Verilen metin >>
Lübnan Trablusşam’daki gerginliğin mezhep çatışmasına dönüşmesinden korkuluyor

Trablusşam milletvekili Ali Derviş kışkırtıcıları yaşanan protestoları orduya karşı saldırmak için kullanmakla suçluyor.

Lübnan askerleri Trablusşam’da protestocularla son çatışmalar esnasında siper alıyorlar (AP)
Lübnan askerleri Trablusşam’da protestocularla son çatışmalar esnasında siper alıyorlar (AP)
TT

Lübnan Trablusşam’daki gerginliğin mezhep çatışmasına dönüşmesinden korkuluyor

Lübnan askerleri Trablusşam’da protestocularla son çatışmalar esnasında siper alıyorlar (AP)
Lübnan askerleri Trablusşam’da protestocularla son çatışmalar esnasında siper alıyorlar (AP)

Lübnan'ın ikinci büyükşehri olan Trablusşam’da son zamanlarda Lübnan ordusu ile protestocular arasında meydana gelen şiddetli çatışmalar, şehrin güvenliği hususundaki korkuları arttırıyor. Bölgedeki siyasiler, bu bölgenin, daha önce Alevi/Nusayrilerin yoğunlukla yaşadığı Cebel Muhsin ile Sünnilerin çoğunlukla yaşadığı Bab el-Tıbane bölgeleri arasında yaşanan çatışmalarda olduğu gibi sokakları orduya karşı harekete geçirerek siyasi bir provokasyona alet edildiğini düşünüyorlar.

Alıştırma yönergeleri >>
(A) Trablusşam haberine göre şu soruları cevaplayın:
(i) Trablusşam, Lübnan'ın kaçıncı büyük şehridir?
(ii) Milletvekili Ali Derviş kışkırtıcıları neyle suçluyor?
(iii) Cebel Muhsin'de yoğunlukla kimler yaşıyor?
(B) Trablusşam haberinde "Lübnan'ın ikinci büyükşehri" sözlerinden başlayıp "alet edildiğini düşünüyorlar." sözleri de dahil olmak üzere oraya kadar olan kısmı hiç değiştirmeden yazın.

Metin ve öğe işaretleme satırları
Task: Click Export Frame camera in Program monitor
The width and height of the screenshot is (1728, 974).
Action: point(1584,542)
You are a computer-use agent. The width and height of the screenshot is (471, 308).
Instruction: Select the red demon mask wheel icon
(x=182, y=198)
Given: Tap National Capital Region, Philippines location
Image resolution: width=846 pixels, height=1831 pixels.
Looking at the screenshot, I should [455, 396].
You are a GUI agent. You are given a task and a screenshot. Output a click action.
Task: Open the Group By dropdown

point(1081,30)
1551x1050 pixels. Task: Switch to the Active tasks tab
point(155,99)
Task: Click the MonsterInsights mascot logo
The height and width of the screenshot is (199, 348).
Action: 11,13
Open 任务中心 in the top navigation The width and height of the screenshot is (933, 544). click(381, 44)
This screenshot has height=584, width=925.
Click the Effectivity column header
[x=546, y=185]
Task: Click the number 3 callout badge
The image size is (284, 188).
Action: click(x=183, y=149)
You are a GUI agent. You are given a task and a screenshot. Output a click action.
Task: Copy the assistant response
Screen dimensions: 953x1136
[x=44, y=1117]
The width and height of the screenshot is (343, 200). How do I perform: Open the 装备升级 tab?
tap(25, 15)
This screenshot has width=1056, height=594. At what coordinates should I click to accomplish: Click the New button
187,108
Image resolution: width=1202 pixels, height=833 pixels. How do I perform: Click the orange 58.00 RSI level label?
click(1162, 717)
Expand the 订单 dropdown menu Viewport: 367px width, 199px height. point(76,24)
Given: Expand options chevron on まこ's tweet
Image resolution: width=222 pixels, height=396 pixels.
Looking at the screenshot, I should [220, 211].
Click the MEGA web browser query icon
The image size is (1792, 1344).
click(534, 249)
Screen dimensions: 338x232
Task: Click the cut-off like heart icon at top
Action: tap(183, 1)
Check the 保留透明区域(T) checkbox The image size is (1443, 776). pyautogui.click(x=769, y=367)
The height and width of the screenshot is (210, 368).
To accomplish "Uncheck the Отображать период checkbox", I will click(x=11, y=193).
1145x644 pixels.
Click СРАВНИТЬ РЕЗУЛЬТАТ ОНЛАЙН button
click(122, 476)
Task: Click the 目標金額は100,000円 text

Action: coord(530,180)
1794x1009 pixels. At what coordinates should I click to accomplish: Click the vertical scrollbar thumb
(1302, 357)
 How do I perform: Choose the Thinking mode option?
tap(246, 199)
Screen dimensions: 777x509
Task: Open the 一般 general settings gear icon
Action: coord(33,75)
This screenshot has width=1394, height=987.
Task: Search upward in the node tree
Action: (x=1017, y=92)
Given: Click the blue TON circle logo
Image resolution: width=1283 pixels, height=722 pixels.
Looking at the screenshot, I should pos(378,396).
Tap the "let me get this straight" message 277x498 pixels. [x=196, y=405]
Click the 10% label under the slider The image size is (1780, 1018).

Sırayla cevaplar >>
(A)
(i) İkinci büyük şehri.
(ii) Yaşanan protestoları orduya karşı saldırmak için kullanmakla.
(iii) Alevi/Nusayriler.

(B)
Lübnan'ın ikinci büyükşehri olan Trablusşam’da son zamanlarda Lübnan ordusu ile protestocular arasında meydana gelen şiddetli çatışmalar, şehrin güvenliği hususundaki korkuları arttırıyor. Bölgedeki siyasiler, bu bölgenin, daha önce Alevi/Nusayrilerin yoğunlukla yaşadığı Cebel Muhsin ile Sünnilerin çoğunlukla yaşadığı Bab el-Tıbane bölgeleri arasında yaşanan çatışmalarda olduğu gibi sokakları orduya karşı harekete geçirerek siyasi bir provokasyona alet edildiğini düşünüyorlar.